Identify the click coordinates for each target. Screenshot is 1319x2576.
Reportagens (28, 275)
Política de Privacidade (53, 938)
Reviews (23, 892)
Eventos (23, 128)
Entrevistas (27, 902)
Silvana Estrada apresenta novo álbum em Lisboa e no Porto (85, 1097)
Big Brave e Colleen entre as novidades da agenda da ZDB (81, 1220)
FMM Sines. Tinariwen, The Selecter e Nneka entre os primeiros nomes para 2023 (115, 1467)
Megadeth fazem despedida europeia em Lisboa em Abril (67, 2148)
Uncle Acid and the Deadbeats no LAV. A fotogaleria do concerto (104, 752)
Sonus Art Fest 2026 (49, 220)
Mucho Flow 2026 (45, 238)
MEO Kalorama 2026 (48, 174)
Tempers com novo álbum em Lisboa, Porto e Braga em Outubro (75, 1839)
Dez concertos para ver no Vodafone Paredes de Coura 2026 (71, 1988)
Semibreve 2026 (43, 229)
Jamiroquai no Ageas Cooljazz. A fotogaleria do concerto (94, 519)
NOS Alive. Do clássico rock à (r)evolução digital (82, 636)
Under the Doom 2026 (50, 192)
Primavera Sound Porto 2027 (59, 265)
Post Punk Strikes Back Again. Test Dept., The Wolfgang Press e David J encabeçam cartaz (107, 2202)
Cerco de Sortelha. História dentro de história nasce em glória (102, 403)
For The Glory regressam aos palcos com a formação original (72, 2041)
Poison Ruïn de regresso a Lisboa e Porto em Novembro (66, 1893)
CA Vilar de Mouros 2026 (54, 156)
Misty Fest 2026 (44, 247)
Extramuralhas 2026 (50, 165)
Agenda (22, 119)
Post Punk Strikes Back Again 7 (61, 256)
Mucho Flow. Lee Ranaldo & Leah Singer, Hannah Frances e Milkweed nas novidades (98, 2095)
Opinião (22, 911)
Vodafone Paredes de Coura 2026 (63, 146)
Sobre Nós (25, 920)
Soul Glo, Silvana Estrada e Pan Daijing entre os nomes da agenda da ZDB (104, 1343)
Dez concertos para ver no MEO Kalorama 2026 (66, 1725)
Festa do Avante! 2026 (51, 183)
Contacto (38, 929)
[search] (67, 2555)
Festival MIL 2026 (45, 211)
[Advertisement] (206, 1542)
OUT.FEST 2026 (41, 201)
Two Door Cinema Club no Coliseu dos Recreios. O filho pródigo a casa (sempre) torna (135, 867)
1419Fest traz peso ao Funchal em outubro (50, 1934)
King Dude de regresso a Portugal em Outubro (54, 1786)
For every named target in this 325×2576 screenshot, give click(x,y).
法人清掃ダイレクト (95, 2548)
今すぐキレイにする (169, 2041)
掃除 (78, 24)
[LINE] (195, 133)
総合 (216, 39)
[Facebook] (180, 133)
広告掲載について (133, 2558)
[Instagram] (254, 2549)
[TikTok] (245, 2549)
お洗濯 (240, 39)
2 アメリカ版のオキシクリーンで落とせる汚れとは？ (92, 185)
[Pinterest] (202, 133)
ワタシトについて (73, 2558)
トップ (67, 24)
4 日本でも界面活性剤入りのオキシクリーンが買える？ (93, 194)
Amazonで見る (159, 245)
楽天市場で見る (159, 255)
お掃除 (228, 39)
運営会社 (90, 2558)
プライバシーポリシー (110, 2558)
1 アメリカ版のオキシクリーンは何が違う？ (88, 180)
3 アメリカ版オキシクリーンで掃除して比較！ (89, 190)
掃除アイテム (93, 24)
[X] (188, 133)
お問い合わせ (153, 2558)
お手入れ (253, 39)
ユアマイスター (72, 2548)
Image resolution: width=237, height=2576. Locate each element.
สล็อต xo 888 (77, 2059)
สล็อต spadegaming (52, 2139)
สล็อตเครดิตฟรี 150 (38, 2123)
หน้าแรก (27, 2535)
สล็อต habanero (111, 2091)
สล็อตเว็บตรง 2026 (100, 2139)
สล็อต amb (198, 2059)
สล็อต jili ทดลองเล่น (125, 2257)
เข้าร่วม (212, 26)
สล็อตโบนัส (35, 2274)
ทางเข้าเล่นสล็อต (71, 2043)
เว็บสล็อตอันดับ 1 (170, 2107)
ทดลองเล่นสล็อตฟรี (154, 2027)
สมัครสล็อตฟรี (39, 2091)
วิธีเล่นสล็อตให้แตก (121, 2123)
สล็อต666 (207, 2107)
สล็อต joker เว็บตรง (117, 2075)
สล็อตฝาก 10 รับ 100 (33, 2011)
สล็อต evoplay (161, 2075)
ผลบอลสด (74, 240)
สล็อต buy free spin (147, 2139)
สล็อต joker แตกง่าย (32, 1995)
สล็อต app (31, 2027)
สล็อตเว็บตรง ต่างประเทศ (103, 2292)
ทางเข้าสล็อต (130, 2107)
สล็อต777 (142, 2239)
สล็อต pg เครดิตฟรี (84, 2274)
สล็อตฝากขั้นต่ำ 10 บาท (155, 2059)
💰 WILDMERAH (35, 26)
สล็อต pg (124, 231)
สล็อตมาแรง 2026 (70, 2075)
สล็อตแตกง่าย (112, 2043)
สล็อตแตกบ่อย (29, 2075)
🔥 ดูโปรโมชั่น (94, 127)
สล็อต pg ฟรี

Aim of the task.
Repeat, character for character, the lines of the material above from the line with "สล็อต buy free spin (147, 2139)" through the line with "สล็อตมาแรง 2026 (70, 2075)".

Solution for this problem.
สล็อต buy free spin (147, 2139)
สล็อต joker แตกง่าย (32, 1995)
สล็อต app (31, 2027)
สล็อตเว็บตรง ต่างประเทศ (103, 2292)
ทางเข้าสล็อต (130, 2107)
สล็อต777 (142, 2239)
สล็อต pg เครดิตฟรี (84, 2274)
สล็อตฝากขั้นต่ำ 10 บาท (155, 2059)
💰 WILDMERAH (35, 26)
สล็อต pg (124, 231)
สล็อตมาแรง 2026 (70, 2075)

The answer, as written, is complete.